Özgürlükleri geri almak, sonra geri vermek, sonra yeniden geri almak amacıyla hapishanelerde insan tutulmaktadır. Yaygınlaştırılmaya çalışılan bu yeni cezalandırma yöntemleri aracılığıyla daha ayrıntılı bir ceza haritası için siyasal iktidarın yeniden ayarlanması ve yapılanmasıdır.

Yani, cezalandırmada reform! Tarihsel süreç içinde okunduğunda bu reform; cezayı veren ve uygulayan siyasal iktidar için toplumsal yapıya daha iyi sinebilmenin yoludur. Reform suçla ilgili yeni iktidar politikasının adıdır.
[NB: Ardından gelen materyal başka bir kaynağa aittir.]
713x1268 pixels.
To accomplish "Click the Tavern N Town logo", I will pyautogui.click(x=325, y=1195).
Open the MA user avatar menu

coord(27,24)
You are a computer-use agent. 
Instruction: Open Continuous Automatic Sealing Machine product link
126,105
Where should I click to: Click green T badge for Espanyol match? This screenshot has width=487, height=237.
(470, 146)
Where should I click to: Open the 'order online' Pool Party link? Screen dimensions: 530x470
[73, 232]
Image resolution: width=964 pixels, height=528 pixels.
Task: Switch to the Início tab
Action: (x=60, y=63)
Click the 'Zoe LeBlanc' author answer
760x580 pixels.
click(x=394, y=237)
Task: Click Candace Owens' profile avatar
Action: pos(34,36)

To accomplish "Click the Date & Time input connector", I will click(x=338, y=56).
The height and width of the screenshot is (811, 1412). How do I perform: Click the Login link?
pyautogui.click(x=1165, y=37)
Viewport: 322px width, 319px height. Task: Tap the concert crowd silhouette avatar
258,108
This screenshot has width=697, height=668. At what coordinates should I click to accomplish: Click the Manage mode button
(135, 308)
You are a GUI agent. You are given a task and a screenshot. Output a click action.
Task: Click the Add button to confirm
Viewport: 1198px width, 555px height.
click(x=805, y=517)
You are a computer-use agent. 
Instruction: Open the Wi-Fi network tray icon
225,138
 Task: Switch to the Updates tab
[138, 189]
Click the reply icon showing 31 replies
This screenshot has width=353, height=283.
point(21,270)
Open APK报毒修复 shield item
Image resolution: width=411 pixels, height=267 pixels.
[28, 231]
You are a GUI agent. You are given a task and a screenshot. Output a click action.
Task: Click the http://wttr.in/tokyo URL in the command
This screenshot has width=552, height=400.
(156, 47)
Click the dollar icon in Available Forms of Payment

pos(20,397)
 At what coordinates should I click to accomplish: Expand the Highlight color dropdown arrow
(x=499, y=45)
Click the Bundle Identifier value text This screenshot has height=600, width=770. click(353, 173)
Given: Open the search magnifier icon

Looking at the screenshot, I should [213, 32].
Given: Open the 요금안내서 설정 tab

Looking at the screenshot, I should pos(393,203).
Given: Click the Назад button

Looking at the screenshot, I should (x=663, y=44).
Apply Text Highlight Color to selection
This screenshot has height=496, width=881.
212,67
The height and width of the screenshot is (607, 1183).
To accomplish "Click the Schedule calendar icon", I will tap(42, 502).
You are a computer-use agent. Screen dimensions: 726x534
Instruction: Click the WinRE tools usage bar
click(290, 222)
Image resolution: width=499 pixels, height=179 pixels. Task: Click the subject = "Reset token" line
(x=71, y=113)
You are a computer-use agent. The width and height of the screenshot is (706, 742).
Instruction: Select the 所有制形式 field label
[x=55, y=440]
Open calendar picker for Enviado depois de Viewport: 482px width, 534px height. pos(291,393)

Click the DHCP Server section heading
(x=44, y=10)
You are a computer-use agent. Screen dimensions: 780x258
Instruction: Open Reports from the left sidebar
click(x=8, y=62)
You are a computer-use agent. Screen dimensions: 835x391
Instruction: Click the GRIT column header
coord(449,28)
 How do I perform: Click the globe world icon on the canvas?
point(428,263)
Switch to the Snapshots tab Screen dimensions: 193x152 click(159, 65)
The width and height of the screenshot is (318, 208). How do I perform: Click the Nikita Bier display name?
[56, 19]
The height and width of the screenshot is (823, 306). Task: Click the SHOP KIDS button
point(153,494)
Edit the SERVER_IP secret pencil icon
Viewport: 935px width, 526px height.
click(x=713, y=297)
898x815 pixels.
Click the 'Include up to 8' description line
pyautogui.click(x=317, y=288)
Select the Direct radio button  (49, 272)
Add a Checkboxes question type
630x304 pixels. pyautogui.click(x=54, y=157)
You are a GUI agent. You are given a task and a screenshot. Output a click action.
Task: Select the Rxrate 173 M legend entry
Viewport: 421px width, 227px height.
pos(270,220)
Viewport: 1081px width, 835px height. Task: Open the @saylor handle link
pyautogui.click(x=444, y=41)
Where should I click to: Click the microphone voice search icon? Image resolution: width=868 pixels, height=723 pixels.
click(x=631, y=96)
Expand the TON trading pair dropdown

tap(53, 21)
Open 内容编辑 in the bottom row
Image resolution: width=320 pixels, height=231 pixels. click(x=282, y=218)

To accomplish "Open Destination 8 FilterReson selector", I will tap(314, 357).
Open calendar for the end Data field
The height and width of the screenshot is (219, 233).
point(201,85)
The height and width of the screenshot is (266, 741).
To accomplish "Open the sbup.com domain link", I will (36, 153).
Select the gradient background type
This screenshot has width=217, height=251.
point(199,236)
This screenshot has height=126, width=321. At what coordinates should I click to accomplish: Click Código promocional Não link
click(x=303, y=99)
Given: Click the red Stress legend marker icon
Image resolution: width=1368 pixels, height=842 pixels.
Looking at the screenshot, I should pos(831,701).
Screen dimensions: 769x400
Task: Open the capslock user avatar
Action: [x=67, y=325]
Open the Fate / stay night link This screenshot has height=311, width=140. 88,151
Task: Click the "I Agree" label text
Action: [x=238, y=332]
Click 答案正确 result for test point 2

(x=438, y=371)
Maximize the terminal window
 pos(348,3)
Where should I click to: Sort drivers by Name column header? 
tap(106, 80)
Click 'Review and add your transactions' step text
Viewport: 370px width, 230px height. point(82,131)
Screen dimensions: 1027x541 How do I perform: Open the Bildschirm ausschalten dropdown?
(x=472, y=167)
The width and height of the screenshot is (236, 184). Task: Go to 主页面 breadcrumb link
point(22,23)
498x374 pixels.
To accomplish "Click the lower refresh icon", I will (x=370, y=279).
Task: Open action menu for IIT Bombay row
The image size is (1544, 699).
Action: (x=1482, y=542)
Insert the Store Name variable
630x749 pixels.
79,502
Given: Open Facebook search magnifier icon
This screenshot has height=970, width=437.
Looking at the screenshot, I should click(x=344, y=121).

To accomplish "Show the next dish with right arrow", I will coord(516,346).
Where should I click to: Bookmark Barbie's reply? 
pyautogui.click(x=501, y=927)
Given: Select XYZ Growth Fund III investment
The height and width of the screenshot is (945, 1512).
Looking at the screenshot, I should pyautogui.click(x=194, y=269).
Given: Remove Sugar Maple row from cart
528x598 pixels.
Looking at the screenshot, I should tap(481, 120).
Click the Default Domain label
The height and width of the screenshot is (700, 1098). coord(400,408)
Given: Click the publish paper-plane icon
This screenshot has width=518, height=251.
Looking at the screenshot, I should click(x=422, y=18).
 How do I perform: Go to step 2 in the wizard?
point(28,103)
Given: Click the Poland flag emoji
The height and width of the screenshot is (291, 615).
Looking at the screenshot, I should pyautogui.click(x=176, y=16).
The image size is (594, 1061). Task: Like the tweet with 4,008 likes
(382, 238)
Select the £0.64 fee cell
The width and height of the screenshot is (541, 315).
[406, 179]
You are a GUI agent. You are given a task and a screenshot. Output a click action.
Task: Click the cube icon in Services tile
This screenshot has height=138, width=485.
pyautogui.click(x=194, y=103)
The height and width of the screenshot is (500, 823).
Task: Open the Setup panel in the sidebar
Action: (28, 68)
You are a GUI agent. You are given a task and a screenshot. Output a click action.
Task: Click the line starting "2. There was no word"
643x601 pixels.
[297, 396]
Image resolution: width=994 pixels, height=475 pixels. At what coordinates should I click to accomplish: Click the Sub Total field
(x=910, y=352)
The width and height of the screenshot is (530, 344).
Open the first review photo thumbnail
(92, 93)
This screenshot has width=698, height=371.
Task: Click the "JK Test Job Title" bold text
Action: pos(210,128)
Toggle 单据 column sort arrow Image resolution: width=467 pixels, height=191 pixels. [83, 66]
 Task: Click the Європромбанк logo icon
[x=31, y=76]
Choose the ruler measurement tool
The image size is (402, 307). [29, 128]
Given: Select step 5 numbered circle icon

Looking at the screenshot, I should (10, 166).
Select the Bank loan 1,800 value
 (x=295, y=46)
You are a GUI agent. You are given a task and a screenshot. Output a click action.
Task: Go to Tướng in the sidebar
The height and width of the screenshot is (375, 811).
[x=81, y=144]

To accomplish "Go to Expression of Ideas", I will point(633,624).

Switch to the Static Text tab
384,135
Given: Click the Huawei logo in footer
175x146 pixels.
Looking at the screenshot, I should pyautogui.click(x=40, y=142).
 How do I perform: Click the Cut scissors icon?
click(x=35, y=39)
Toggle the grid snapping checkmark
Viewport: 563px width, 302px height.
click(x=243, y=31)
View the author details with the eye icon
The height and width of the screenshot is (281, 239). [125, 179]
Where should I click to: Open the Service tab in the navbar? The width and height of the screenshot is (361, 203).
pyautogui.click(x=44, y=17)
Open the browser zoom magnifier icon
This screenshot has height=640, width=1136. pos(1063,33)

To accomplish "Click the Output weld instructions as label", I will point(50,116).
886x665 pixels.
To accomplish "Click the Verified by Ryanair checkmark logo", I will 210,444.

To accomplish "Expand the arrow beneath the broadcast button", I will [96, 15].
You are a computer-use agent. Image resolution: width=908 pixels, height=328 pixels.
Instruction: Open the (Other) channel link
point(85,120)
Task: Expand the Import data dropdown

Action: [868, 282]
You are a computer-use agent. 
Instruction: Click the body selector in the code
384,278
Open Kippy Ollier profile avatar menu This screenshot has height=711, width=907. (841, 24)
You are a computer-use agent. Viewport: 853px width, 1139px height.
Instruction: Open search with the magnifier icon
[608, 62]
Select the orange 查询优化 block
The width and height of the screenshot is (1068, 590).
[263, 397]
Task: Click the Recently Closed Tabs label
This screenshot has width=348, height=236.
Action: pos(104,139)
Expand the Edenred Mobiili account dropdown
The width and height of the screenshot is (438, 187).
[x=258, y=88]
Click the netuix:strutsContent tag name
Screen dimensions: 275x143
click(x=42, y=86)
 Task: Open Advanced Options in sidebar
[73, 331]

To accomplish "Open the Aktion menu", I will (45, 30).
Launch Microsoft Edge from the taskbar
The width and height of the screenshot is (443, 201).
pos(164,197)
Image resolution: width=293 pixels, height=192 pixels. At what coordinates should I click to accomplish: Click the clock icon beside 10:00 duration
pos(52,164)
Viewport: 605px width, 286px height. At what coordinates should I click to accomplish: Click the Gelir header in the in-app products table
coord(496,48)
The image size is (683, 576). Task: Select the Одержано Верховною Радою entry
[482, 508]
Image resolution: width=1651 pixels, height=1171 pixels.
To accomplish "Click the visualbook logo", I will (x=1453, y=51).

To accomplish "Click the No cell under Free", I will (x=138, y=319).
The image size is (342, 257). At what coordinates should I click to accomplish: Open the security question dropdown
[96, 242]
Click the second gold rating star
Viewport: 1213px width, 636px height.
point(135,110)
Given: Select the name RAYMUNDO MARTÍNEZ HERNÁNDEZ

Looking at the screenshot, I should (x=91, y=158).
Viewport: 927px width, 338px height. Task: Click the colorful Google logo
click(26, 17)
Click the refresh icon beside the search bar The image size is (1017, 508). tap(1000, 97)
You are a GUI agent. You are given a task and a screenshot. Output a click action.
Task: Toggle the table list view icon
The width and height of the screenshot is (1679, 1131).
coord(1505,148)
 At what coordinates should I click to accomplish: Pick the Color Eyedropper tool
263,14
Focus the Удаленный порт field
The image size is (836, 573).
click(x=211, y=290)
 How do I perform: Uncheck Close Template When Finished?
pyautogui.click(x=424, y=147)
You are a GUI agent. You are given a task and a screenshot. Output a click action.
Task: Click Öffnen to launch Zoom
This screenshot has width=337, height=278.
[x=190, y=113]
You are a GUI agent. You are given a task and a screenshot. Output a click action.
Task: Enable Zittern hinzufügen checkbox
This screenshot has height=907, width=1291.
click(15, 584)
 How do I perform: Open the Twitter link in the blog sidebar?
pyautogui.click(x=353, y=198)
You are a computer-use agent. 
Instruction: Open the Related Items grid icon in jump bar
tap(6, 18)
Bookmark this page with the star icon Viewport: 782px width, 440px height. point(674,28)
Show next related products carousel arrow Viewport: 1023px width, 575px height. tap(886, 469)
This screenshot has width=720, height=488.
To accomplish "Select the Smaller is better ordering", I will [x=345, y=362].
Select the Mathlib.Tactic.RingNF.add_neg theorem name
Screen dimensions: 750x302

İnsan, siyasal iktidarların sınırı değil; aksine siyasal iktidarlar insanların özgürlüklerini sınırlandırmak, geri almak, sonra geri vermek ve yeniden geri almakla yeni cezalandırma siyasetlerinin toplumda yerleşmesi için siyasal iktidarın reformlara ve stratejilere olan gereksinimidir.

Çünkü ancak insana saygı duymamak yoluyla yeni ceza haritasının uygulanması sağlanabilir.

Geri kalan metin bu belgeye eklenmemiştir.